Pixel coordinate grounding data>
= Beginning of Section =
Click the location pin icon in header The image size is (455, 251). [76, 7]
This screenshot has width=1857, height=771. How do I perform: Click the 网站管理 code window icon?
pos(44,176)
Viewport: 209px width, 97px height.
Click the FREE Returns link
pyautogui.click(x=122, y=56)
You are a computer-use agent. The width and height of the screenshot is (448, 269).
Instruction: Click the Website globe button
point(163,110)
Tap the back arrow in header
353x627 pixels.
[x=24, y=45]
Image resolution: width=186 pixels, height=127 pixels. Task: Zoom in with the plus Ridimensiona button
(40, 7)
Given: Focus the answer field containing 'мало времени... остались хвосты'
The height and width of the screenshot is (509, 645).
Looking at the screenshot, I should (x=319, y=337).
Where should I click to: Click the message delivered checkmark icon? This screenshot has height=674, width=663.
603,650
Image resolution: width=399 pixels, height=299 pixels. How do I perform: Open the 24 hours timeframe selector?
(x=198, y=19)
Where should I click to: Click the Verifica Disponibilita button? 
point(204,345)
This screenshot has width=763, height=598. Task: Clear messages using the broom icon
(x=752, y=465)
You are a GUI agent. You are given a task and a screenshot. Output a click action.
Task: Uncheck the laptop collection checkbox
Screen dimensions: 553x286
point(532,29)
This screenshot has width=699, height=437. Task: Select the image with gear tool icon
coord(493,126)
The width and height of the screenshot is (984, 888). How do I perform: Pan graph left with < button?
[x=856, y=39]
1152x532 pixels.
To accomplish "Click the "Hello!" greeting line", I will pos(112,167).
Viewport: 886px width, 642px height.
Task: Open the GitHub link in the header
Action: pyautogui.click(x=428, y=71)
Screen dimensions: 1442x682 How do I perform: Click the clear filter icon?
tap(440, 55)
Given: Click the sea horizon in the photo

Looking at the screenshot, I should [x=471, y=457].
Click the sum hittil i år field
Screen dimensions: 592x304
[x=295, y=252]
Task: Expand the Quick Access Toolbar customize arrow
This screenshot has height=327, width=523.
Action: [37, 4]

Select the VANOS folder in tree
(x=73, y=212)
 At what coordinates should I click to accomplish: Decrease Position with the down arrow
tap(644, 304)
= End of Section =
Task> Show every line in the records above that contains the word "field".

Completed task>
Given: Focus the answer field containing 'мало времени... остались хвосты'
Click the sum hittil i år field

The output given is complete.